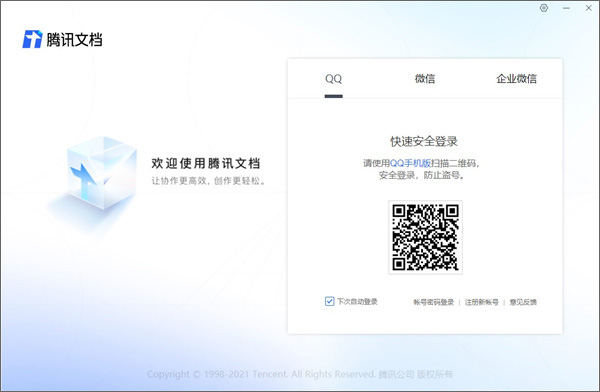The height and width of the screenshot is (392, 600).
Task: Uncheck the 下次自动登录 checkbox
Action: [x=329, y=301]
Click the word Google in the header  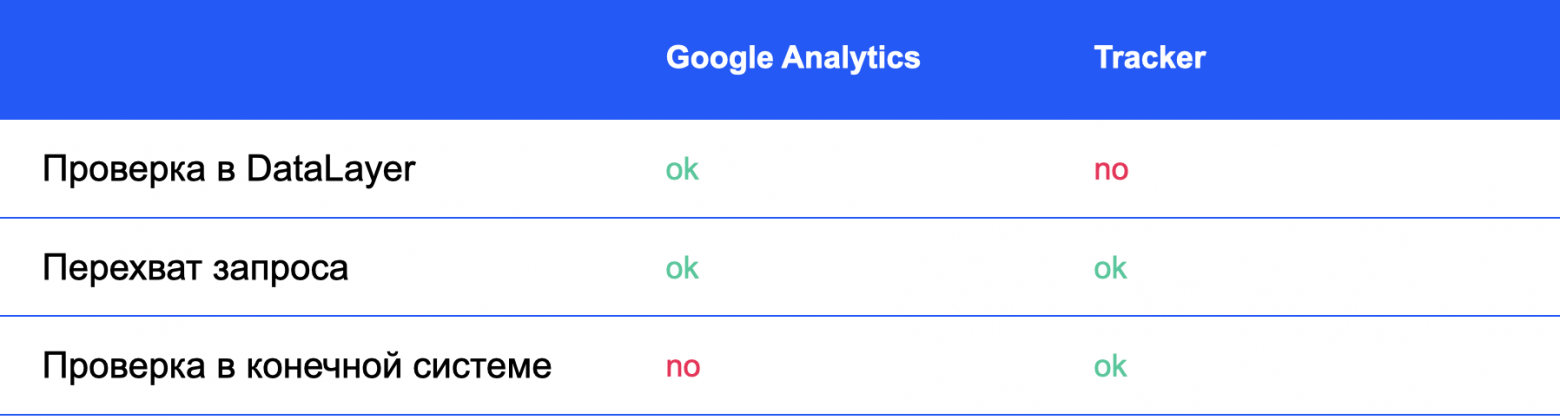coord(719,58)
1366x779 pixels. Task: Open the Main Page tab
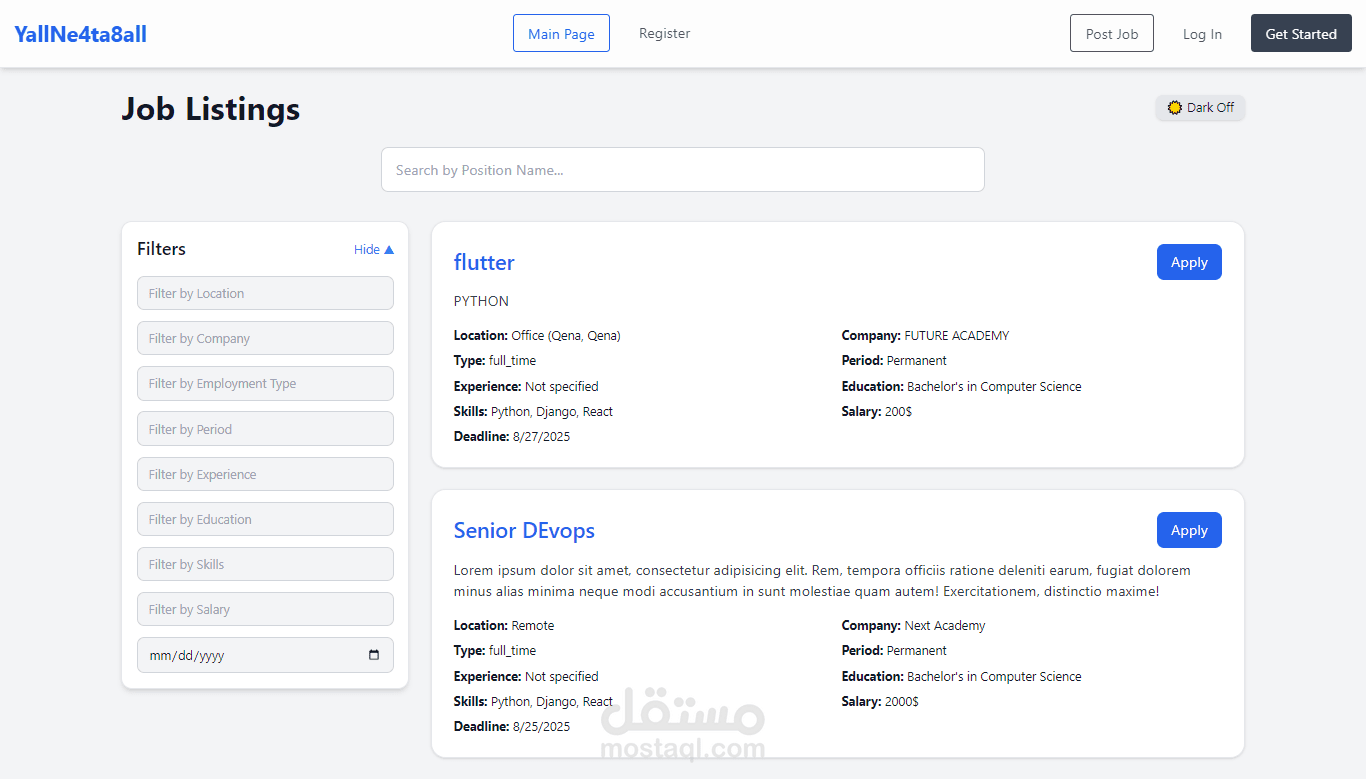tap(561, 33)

※ ※ ※

[WHAT YOU HAVE TO DO] Pull out every line of the data above that contains the word "Task", copying each one in full.

[FINAL ANSWER]
Task: Uncheck the 下次自动登录 checkbox
1366x779 pixels. Task: Open the Main Page tab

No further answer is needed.